# Data to process start
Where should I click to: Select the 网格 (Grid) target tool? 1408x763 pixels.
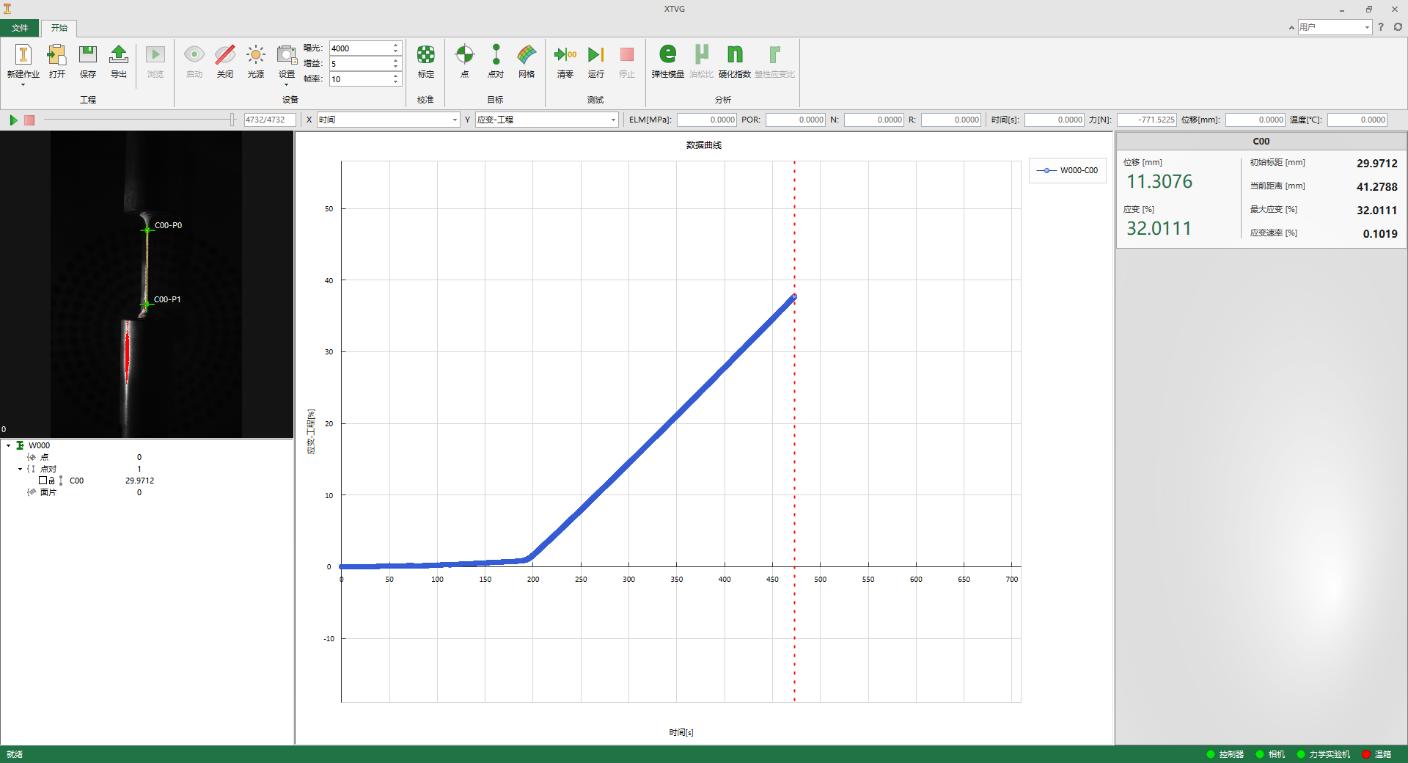[526, 56]
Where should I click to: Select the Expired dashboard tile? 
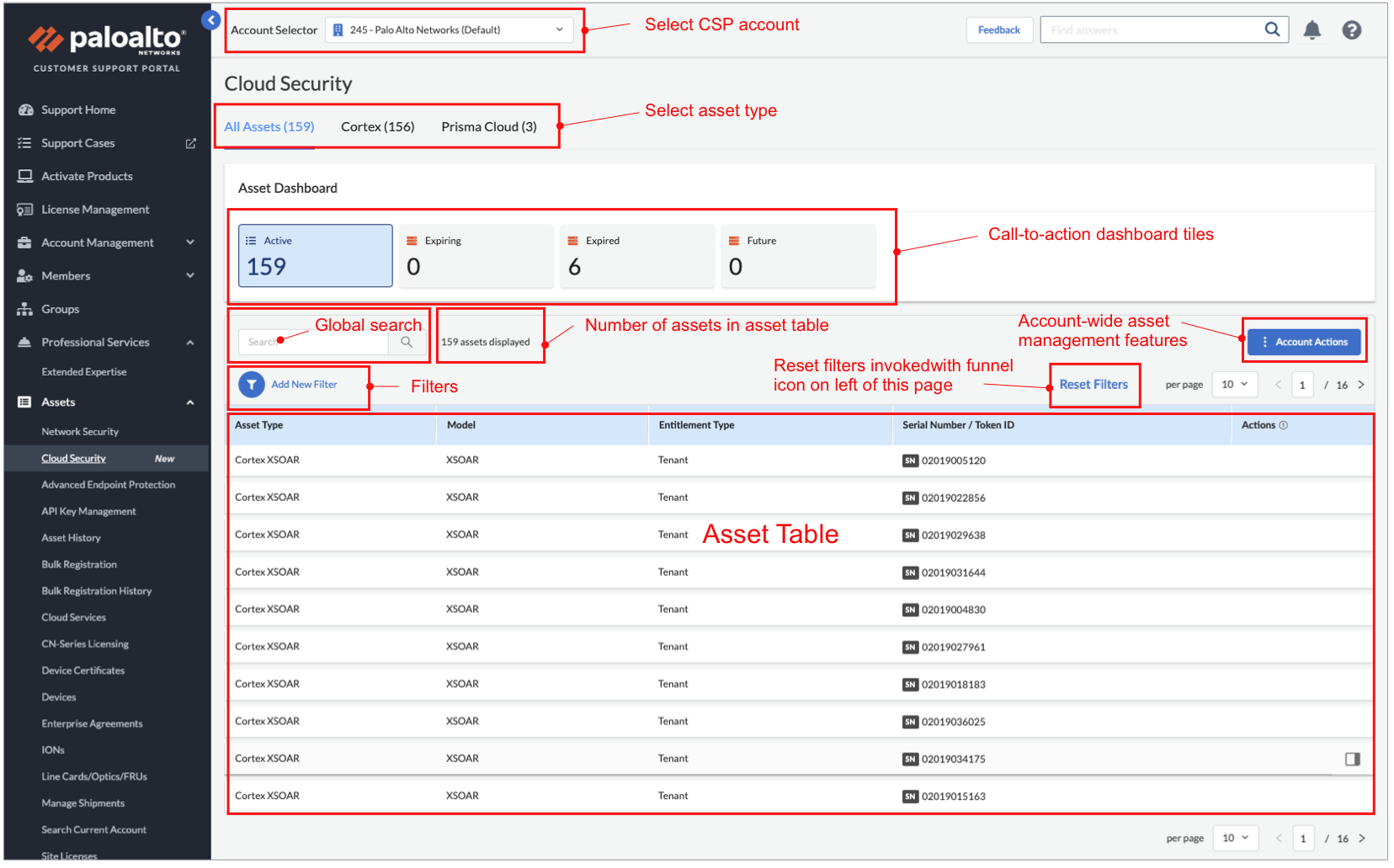coord(637,256)
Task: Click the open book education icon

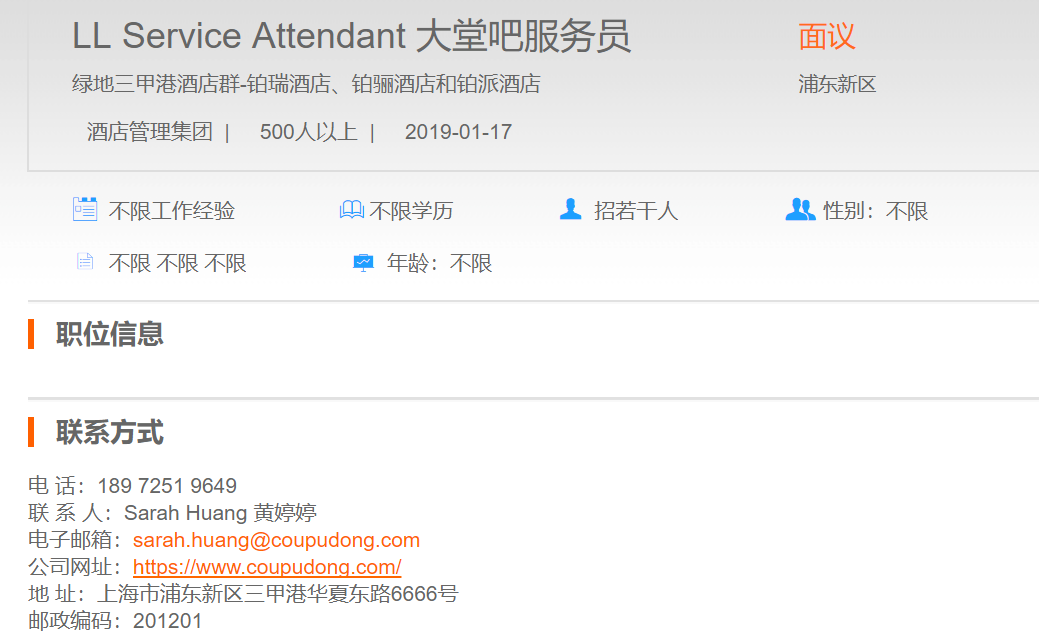Action: (x=351, y=210)
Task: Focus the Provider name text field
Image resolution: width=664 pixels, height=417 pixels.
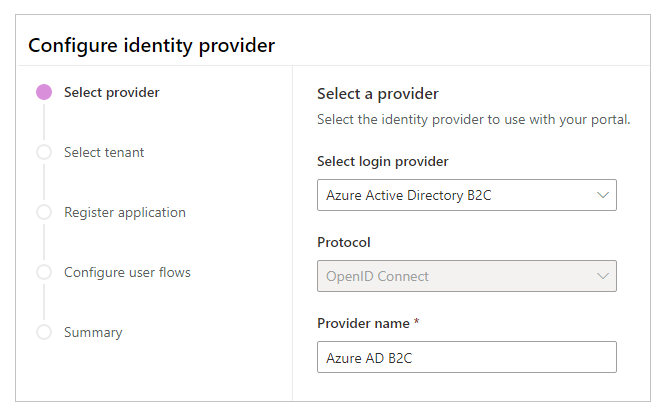Action: 466,357
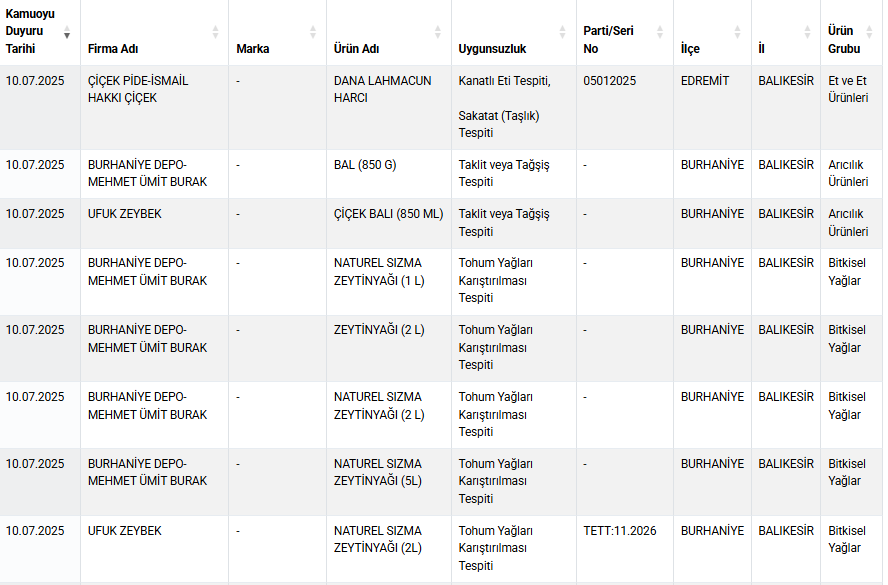Select batch number 05012025 cell

[625, 108]
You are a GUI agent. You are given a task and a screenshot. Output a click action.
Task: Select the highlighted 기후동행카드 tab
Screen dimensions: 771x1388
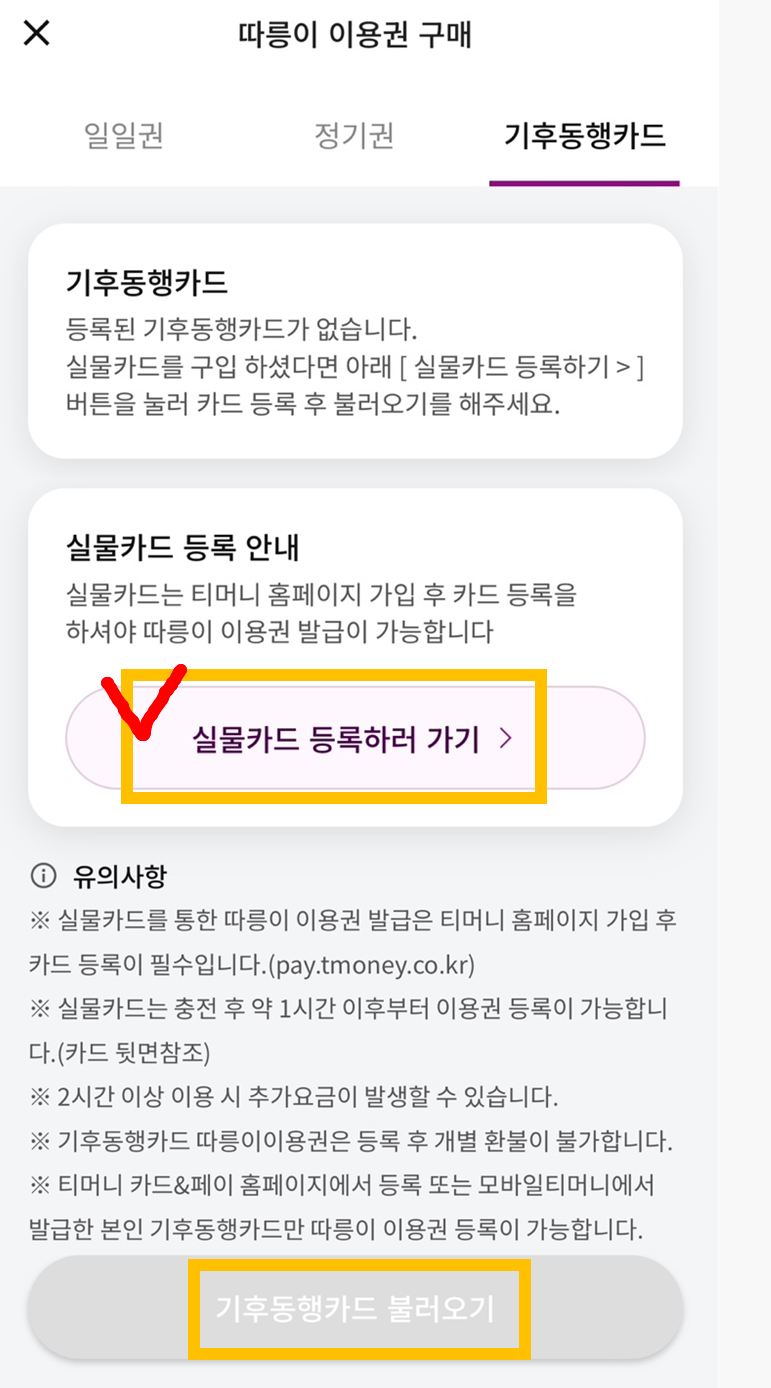[x=584, y=137]
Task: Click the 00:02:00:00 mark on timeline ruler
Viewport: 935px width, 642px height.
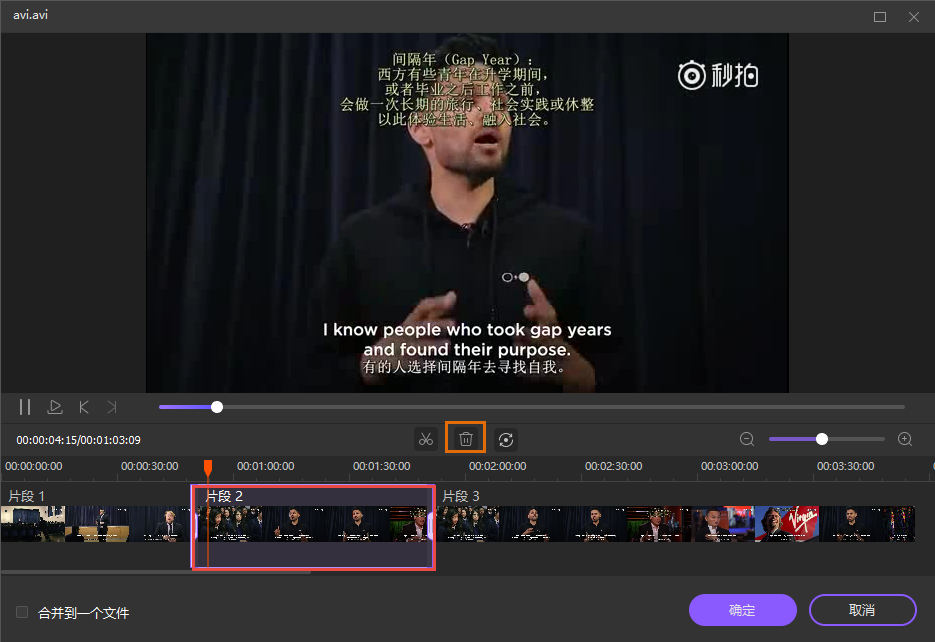Action: [497, 466]
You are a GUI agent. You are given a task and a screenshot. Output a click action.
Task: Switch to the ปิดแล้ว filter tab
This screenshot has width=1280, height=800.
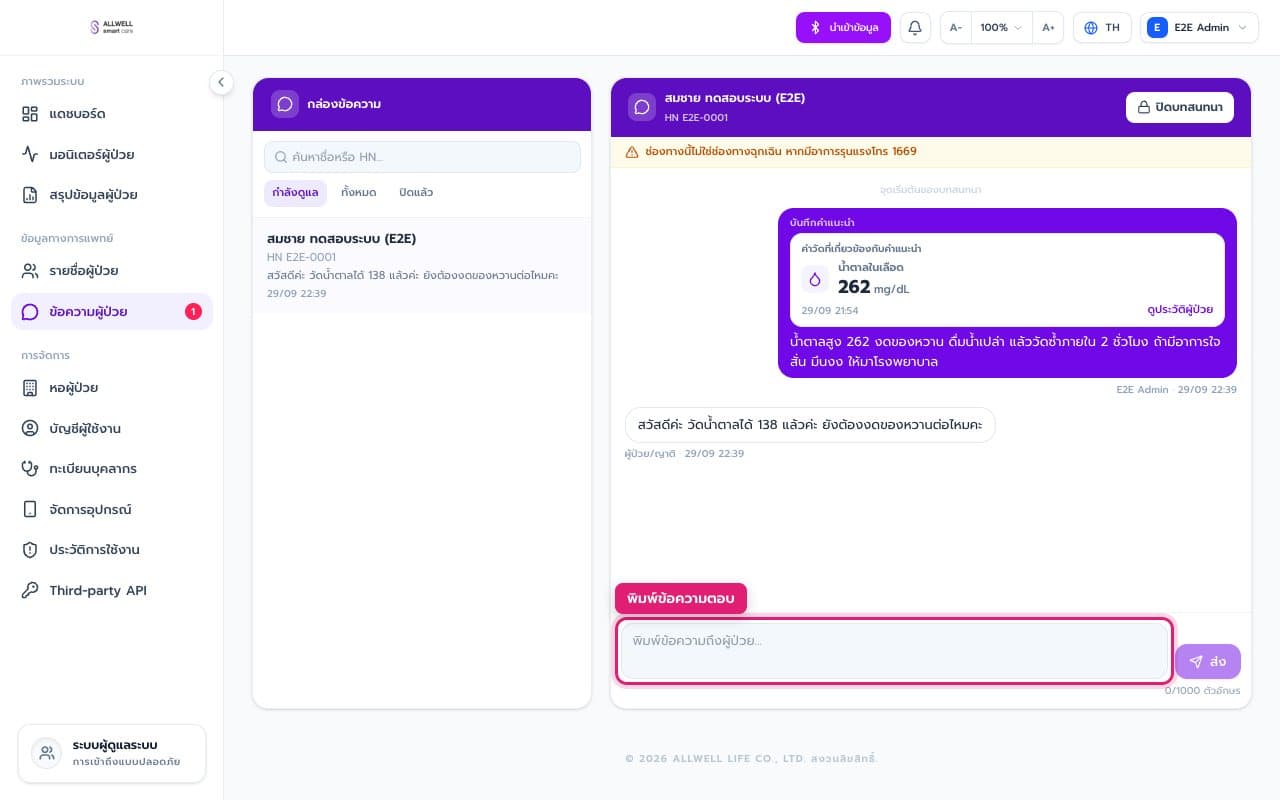416,192
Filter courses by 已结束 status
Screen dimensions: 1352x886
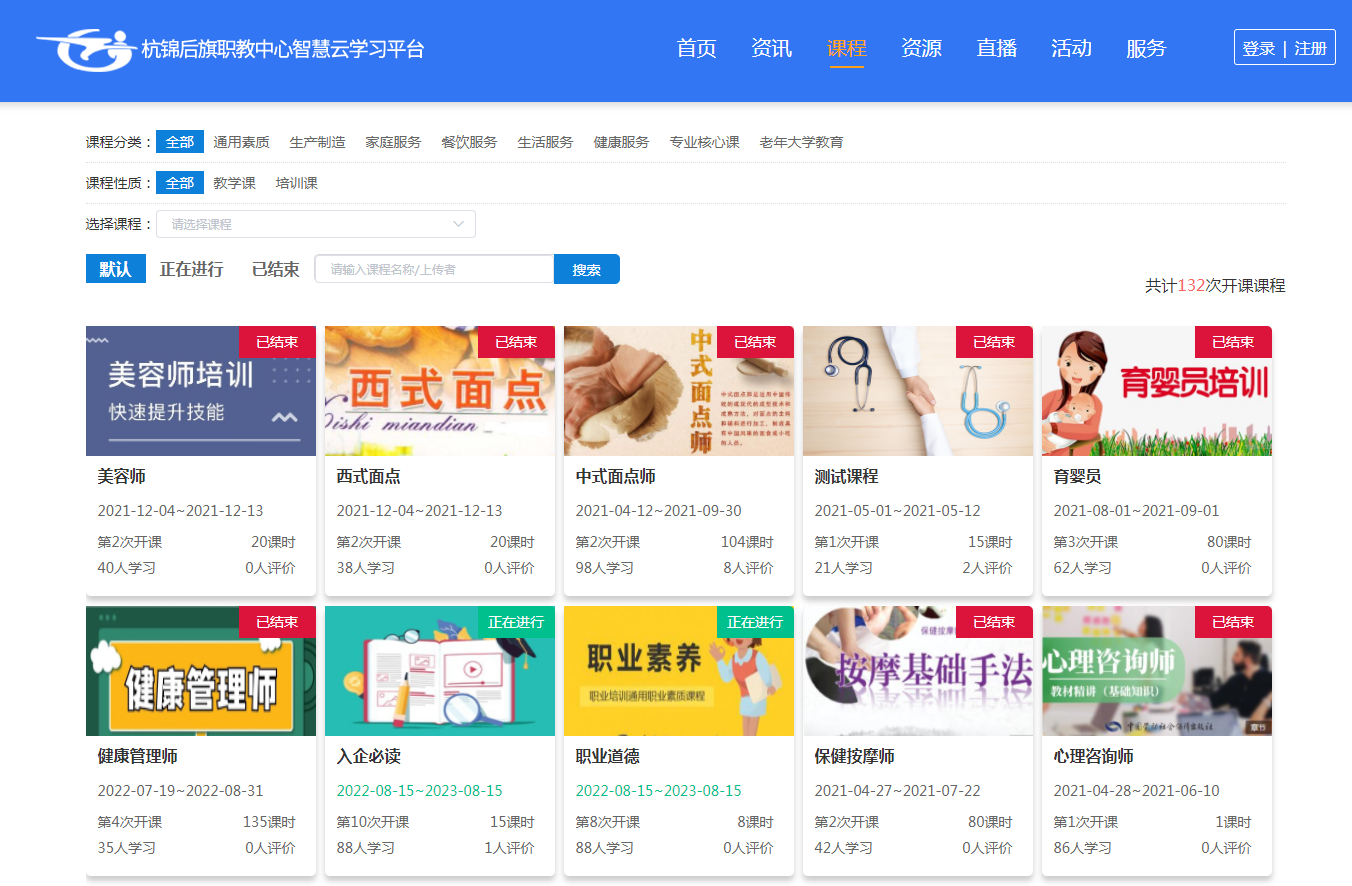276,269
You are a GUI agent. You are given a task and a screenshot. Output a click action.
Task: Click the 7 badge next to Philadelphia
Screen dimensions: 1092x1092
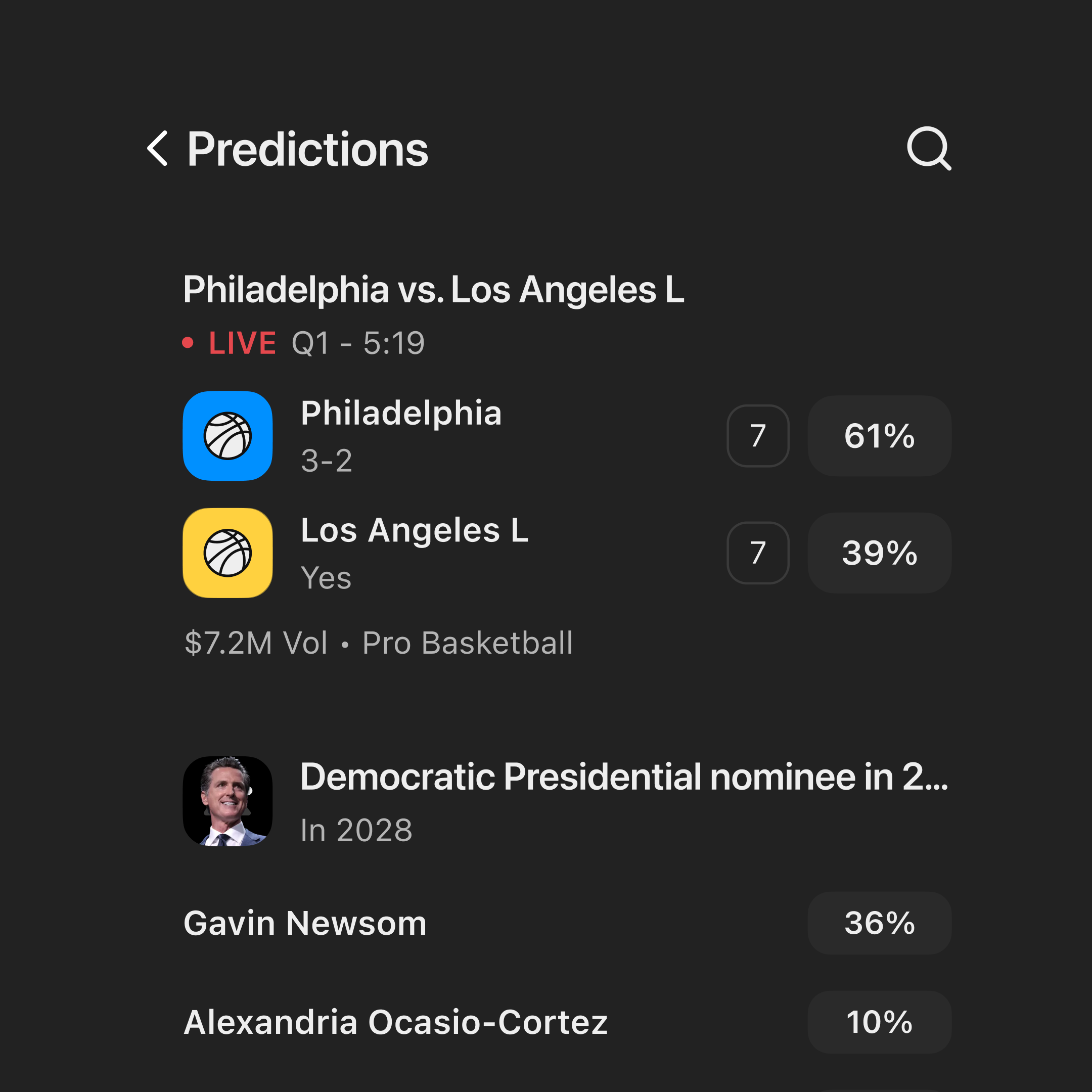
# Data to process end
**Your goal**
Copy every entry above verbatim, line for line, omitting the pictures.

**Answer to this problem**
Where should I click to: Select the 网格 (Grid) target tool? 1408x763 pixels.
[526, 56]
Where should I click to: Select the Expired dashboard tile? 
coord(637,256)
Task: Click the open book education icon

Action: (x=351, y=210)
Task: Focus the Provider name text field
Image resolution: width=664 pixels, height=417 pixels.
Action: 466,357
Select batch number 05012025 cell

[625, 108]
You are a GUI agent. You are given a task and a screenshot. Output a click action.
Task: Select the highlighted 기후동행카드 tab
Screen dimensions: 771x1388
[x=584, y=137]
Task: Click the 00:02:00:00 mark on timeline ruler
Viewport: 935px width, 642px height.
Action: [497, 466]
You are a GUI agent. You are given a task and a screenshot. Output a click action.
Task: Switch to the ปิดแล้ว filter tab
This screenshot has width=1280, height=800.
416,192
Filter courses by 已结束 status
Screen dimensions: 1352x886
276,269
You are a GUI agent. You are given a task and a screenshot. Output a click action.
Task: Click the 7 badge next to Philadelphia
Screen dimensions: 1092x1092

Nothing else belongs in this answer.